つまり感情とは常に受動的なものなのだ。なぜならわたしたちの身体や精神が何かと出会ったとき、この体や精神は、その結果しか手にすることができないからだ。わたしたちはただただ、その原因に対するひとかけらの意識も持てず、起きた出来事の結果をこうむるばかりの毎日である。そりゃあ落ち込むのも無理ない。
そればかりか、その順序を転倒し、結果を原因と取り違える。わたしたちの中にある原因は意識できないから、それを外部に求める。つまり自分のせい、他者のせい、にする。
(ちなみにこの身体と共生する菌たちはわたしにとって「いい」ものである。いい出会いとは、ふたつのものが合一して、より高次の全体をなすことである。より大きな完全に近づくことであり、神を分有することである。それが「いい」もの。たいして「わるい」ものとは、自分を維持するものを混乱・破壊するものである。道端でいきなり変なおじさんに怒鳴られたりとか、毒にあたったとか、そういう「わるい」ものたちは、自分と合一することはなく、ただそれを破壊しようとしてくる。場合によっては、修復不可能なほどに)
悲しみに取りつかれそうになったとき、それは機会的に起きた必然なのだと、自ら説明してみることが大事。なぜなら「説明」とは能動的行為であるから。なんのことはない、説明している時点ですでに救われている。能動的なものは「歓び」だけだから。

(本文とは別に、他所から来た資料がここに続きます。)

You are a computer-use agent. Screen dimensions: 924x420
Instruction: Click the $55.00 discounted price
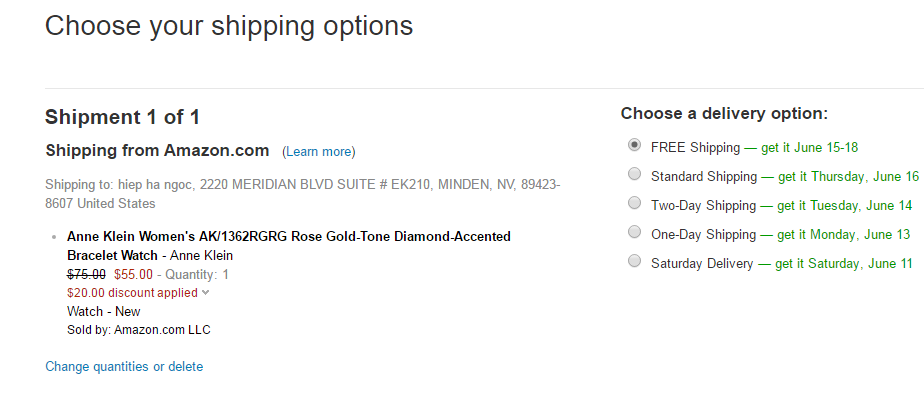134,274
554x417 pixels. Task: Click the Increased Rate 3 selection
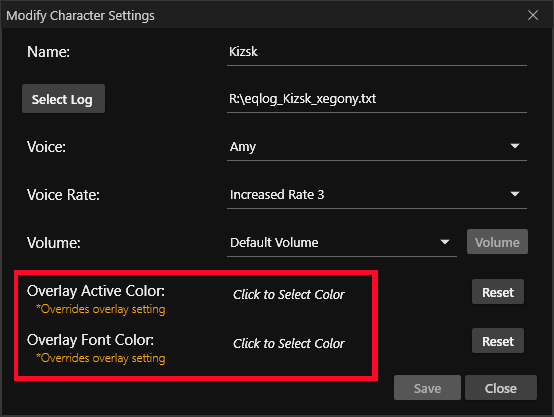point(277,195)
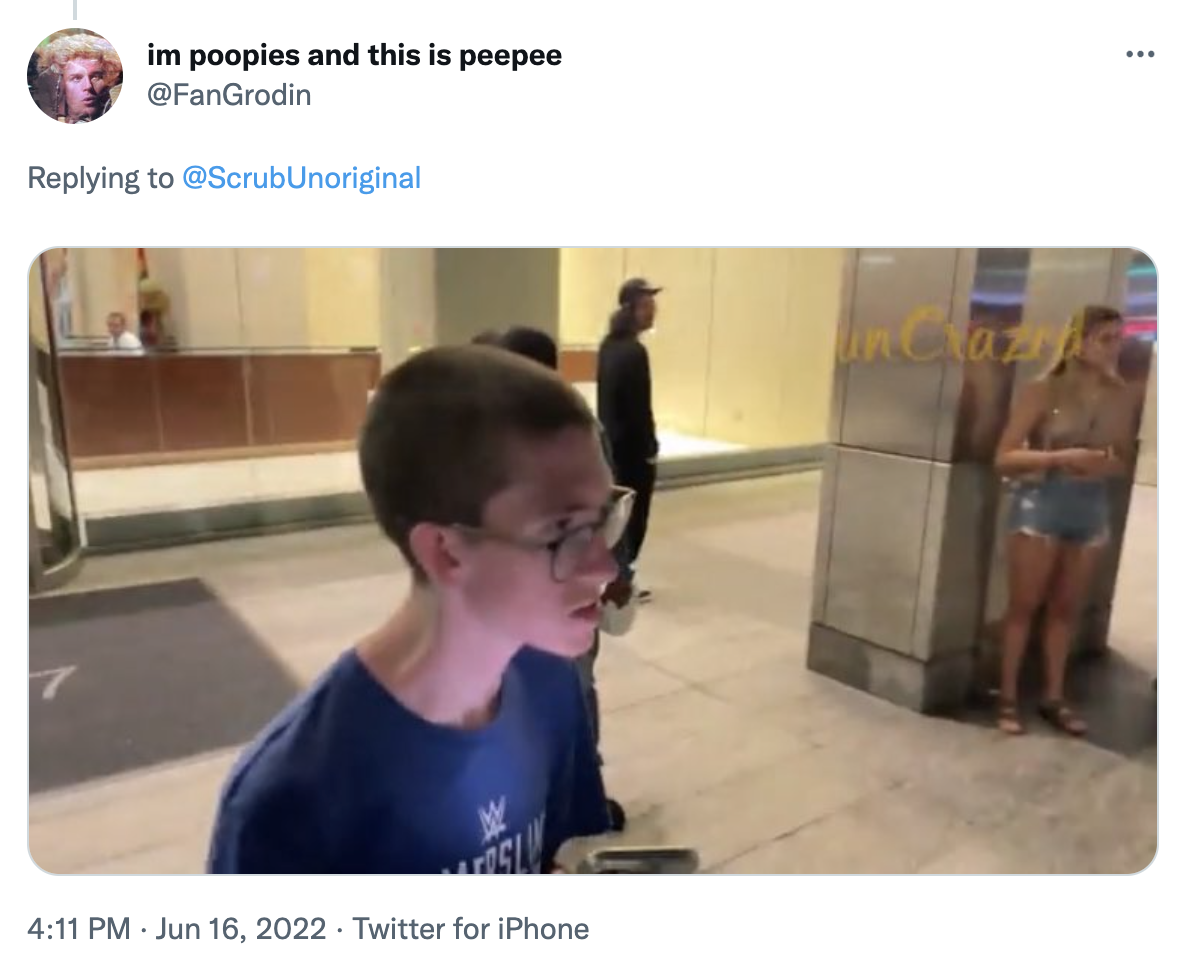The image size is (1188, 978).
Task: Click the display name 'im poopies and this is peepee'
Action: pyautogui.click(x=354, y=55)
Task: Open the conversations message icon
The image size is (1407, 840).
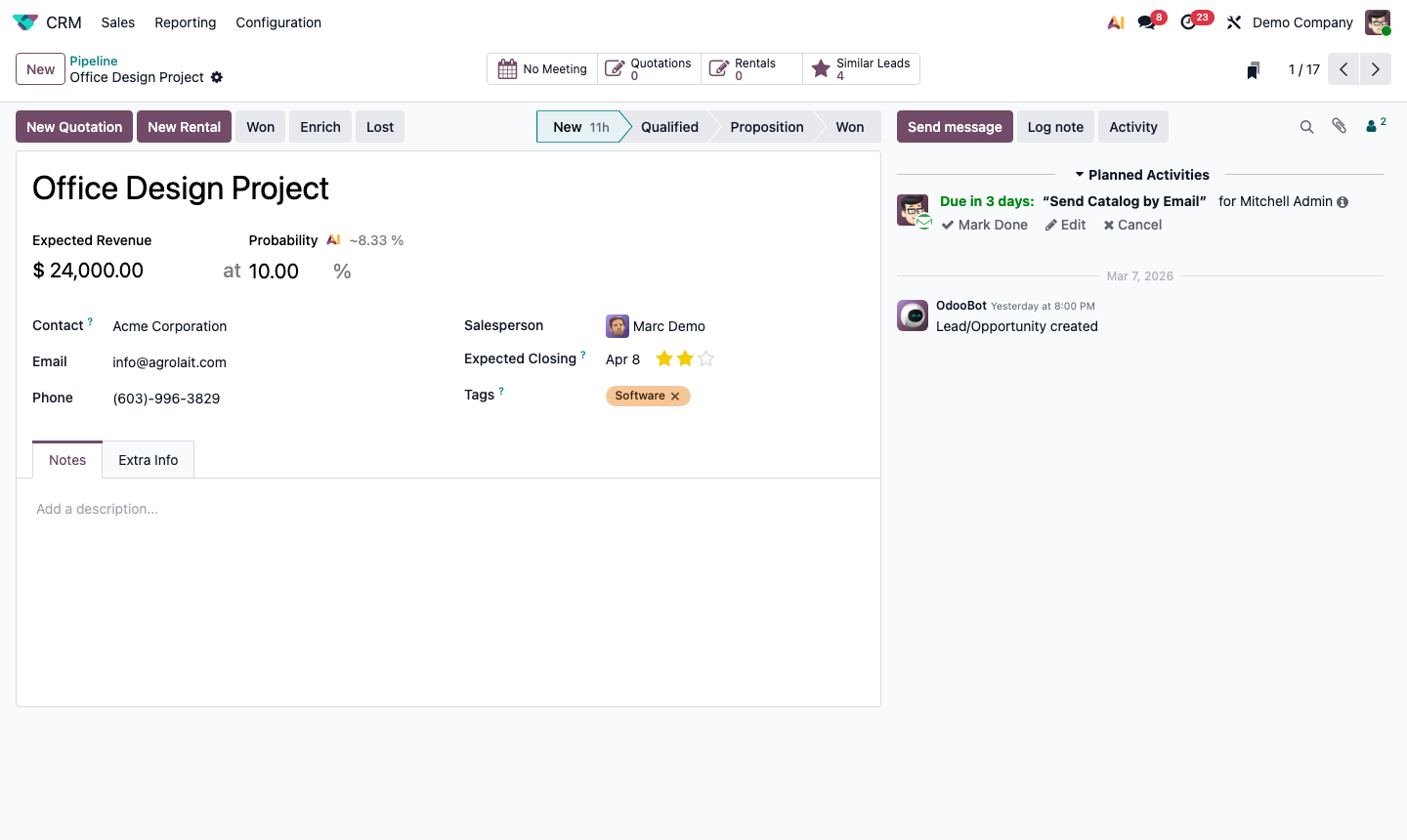Action: (x=1147, y=22)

そして憎しみとか悲しみとか嫉妬とか羞恥心とか、もろもろの受動的感情はしばしば、支配のために使われる。圧制者は人々のくじけた心(悲しみの受動的感情に捉えられた人間)を必要とし、心のくじけたひとびとは圧制者(悲しみの受動的感情を利用し、事故の権力基盤として必要とする人間)を必要とする。そしてそれを風刺し、嘲笑し、悲しむ人、この三種の人間を、スピノザは告発する。
支配されないためにも。いや支配される・されないという次元すら飛び越えて生を解放するためには、ただ自分がよいとおもうことのみを、よいこととすること。それが生の倫理(エチカ)。
スピノザは私たちの生が、善悪や功罪や罪とその償いといった概念によって毒されていると考える。私たちの生に敵対する、そういった一切の超越的価値を告発する。なぜなら「これをしてはいけない」「これをすべきだ」という道徳的なものの言い方は、隷属的なものだから。
同じように彼は、動物を種や類といった抽象的な概念によって定義することを、超越的規範に基づいた道徳的な視点が含まれていると考え、採用しない。すべての超越的規範を注意深く退けようとする。

・能動的に食べること。外では美味しいと思っていたペットボトル飲料を家に持ち帰って食卓で食べると、あんまり美味しくない。なにか魔法にかけられていたような、錯覚を起こしていたようなきもちになる。やはりこういうものを買って飲むこと自体(それがいかに、いくつかの選択肢のなかから自分の自由意志で選んだのだと思っていても)商品として売られているものを食べることは受動的なふるまいである。創造的でなければ能動的とは言えず、歓びもない。料理とは未来への賭けであり、能動的に食べるには必要なものだ。それがいかに味の良いものだとしても、受動的な歓びは錯覚である。

・スピノザの哲学。割り切って生きること、妥協すること、だましだましやること、死を待つように生きること、そういったあらゆる受動的態度への批判に思われる。道徳的規範を内面化させるな、と言っているように聞こえる。つまり、お前だけの歓びを求めて楽しく生きろと言っている。